* _Your goal_: Find every line in the records below that holds the word "icon" and copy it.

(Stored data)
++++++++++
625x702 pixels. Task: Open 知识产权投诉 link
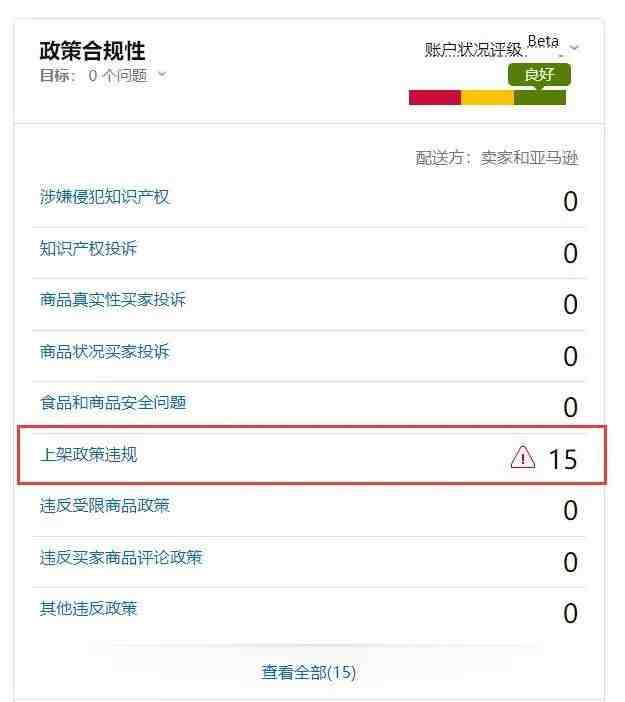tap(89, 248)
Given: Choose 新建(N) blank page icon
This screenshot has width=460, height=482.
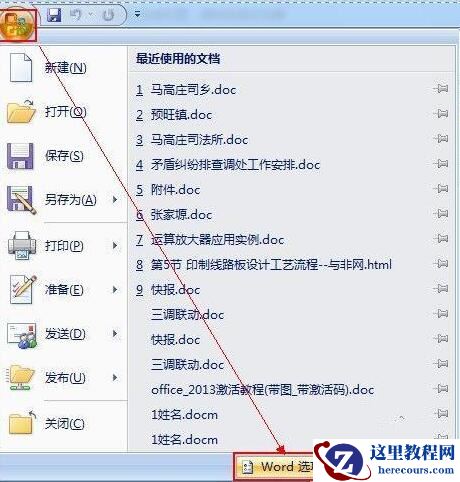Looking at the screenshot, I should coord(21,68).
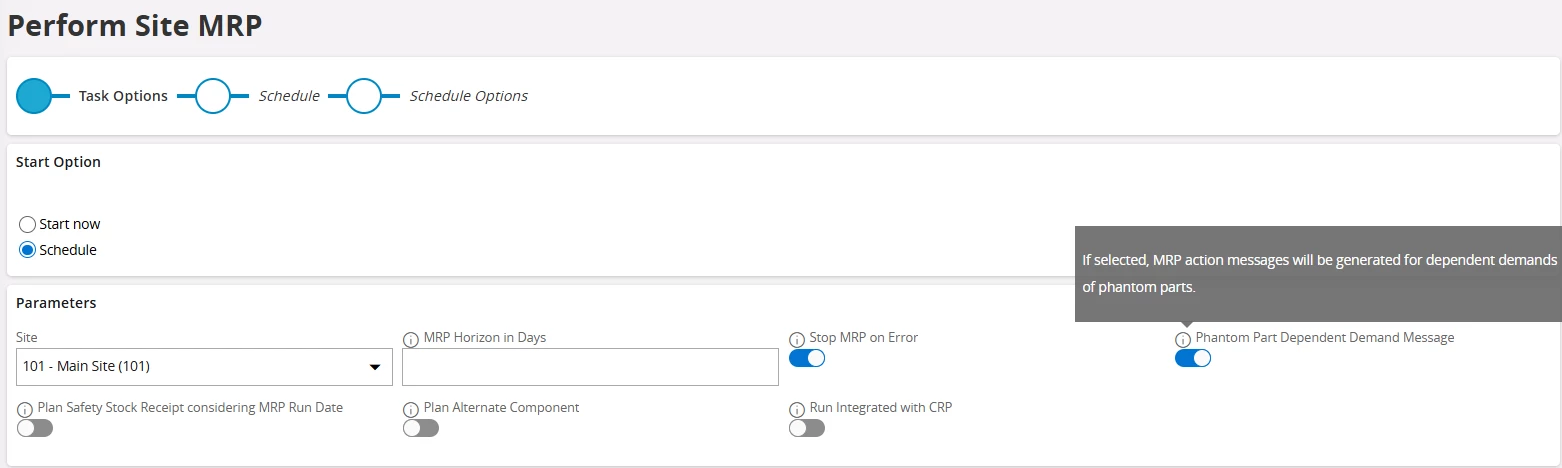Viewport: 1562px width, 468px height.
Task: Open the Site dropdown arrow
Action: [375, 367]
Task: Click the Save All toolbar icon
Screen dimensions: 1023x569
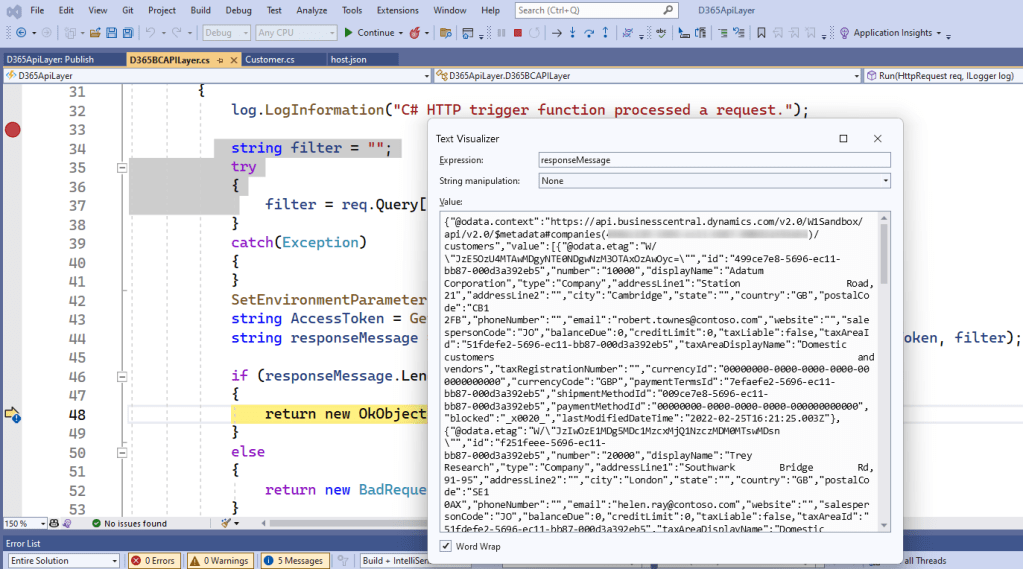Action: [x=127, y=33]
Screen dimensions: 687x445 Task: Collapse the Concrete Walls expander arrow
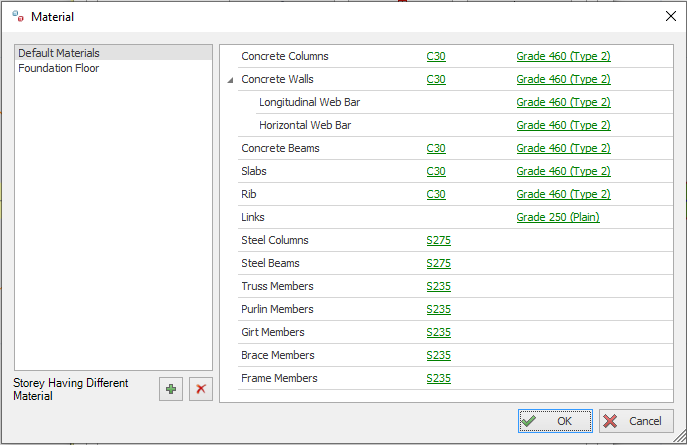click(231, 80)
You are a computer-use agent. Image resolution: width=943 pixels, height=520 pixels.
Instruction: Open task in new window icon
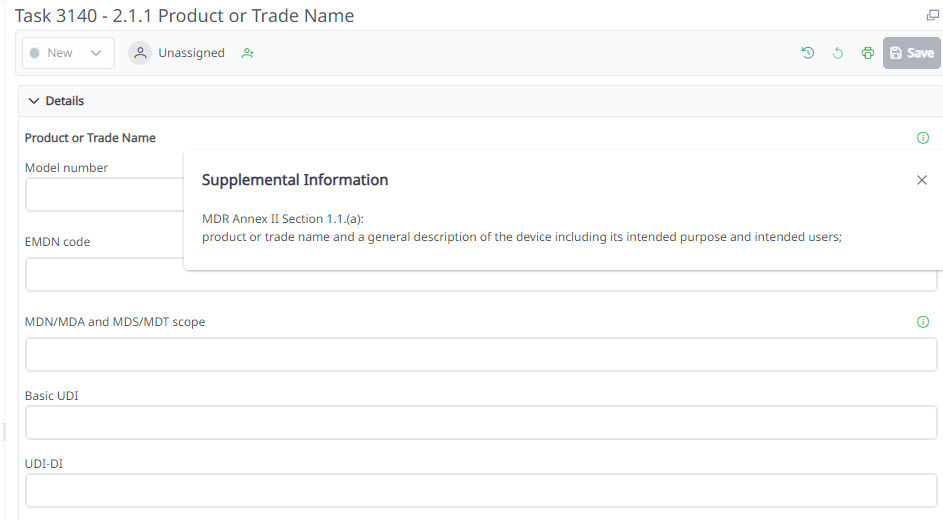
++++++++++
* _Output for this exercise_:
Given: Choose 新建(N) blank page icon
Task: Click the Save All toolbar icon
Instruction: Open task in new window icon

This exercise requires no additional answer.